Your process of actively engaging with actors is very special, and unique, what do you make of other people's work and is there another director whose work you admire now?
Well, what I make of other people's work is that there are good films and lousy films! For me that is all about world cinema, and I don't see cinema as being about what we do here and what they do in America full stop it's about world cinema as a context. And it's also about world cinema that's been going on for a long time. So in that wider context, which is what I think about, there are many many many directors that I admire, love and respect and some of whom who have influenced me. I also think there's a lot of crap that gets made. I'm lucky because people do give me the dosh and let me get on with it and don't interfere, but I think what screws up a lot of filmmaking is that films are made by committee and the massive amount of compromising and things that go on means that films are made a thousand times over before they even go out and shoot it and so it kind of degenerates the thing. Also, films are often made with an eye to being like something else, with an eye to being like a Hollywood film or whatever it is - a lot of films are made by misguided notions of what is commercial. Without me slagging off anyone in particular I'd say that applies to a lot of films, not least here in the UK.
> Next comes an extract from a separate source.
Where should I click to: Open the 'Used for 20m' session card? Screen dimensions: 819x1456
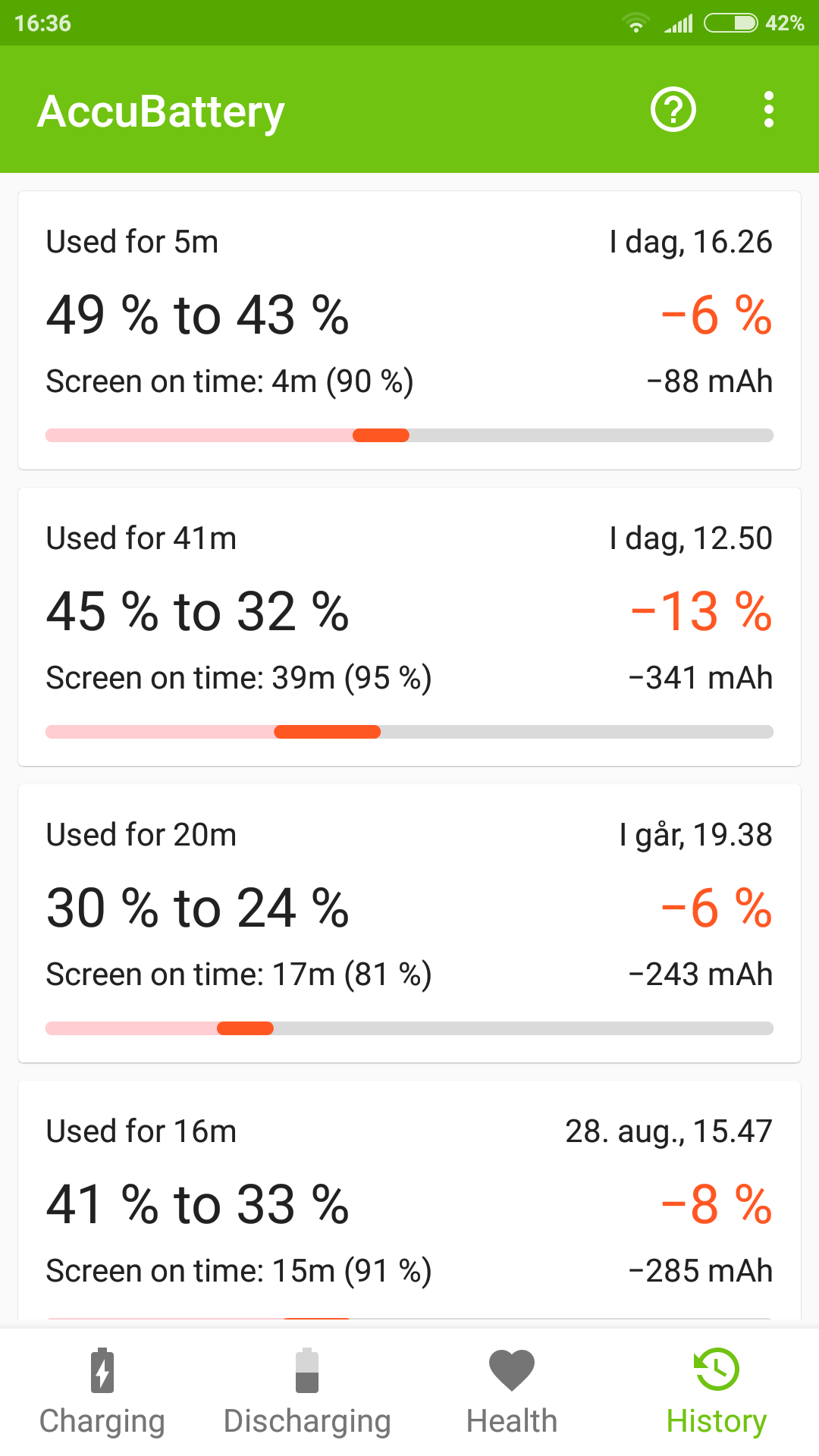pyautogui.click(x=410, y=924)
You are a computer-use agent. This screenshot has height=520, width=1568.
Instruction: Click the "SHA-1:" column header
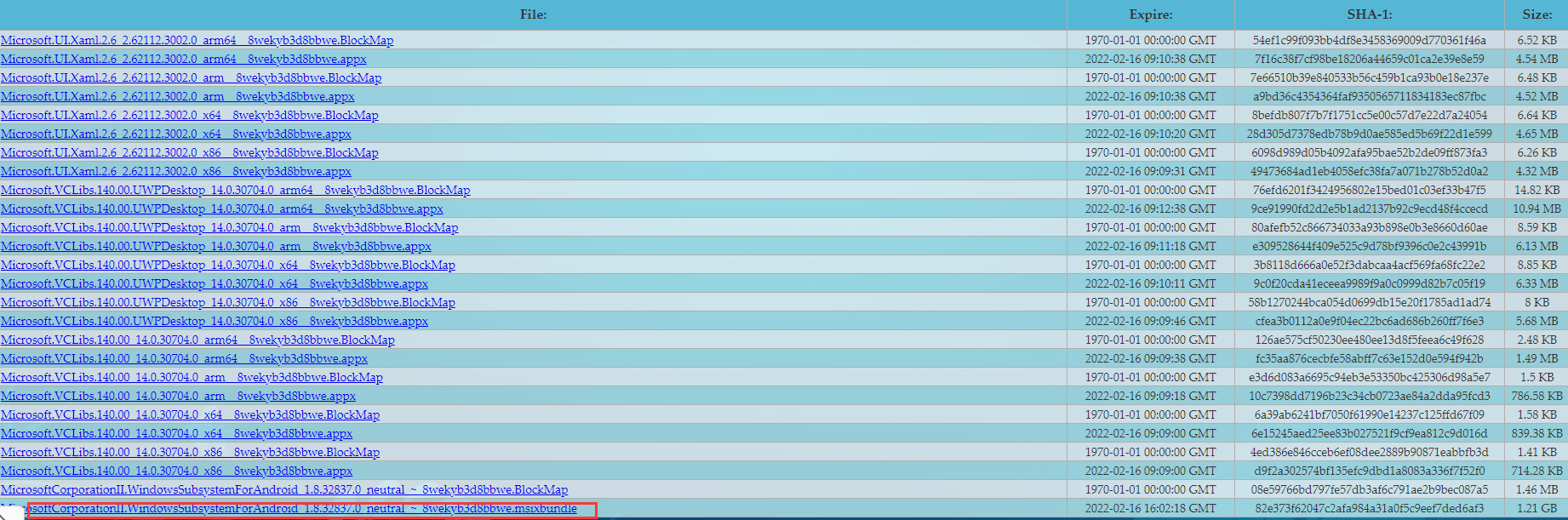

But of the films you admire...
Well I mean they're various, I'm a great fan for example... and I know you want me to talk about British filmmaking but I... I think for example Roy Andersson is a great filmmaker but I mean I've got a great mutual fan club with Pedro Almodovar I like him, he likes me, I like his work... but he's a lot camper than me!
Do you find as time goes on that the kind of actors who respond well to your style of working gravitate more to you now they'll have seen the body of work?
Well I suppose so, I don't know whether there's anything very illuminating about that. If you're an actor and you're familiar with a particular director's style of work then you naturally gravitate towards it. There are plenty of very good actors out there who would rather die than be confronted by the prospect of being in a film where you don't know what you're playing, you don't know anything about the other characters and all that type of thing, and really that you're being asked to be resourceful and creative and intelligent and use your head as well as your.... everything else. There are actors who would actively avoid that like the plague, and quite rightly if I may say so.
HAPPY-GO-LUCKY is in UK cinemas on Friday 18th April.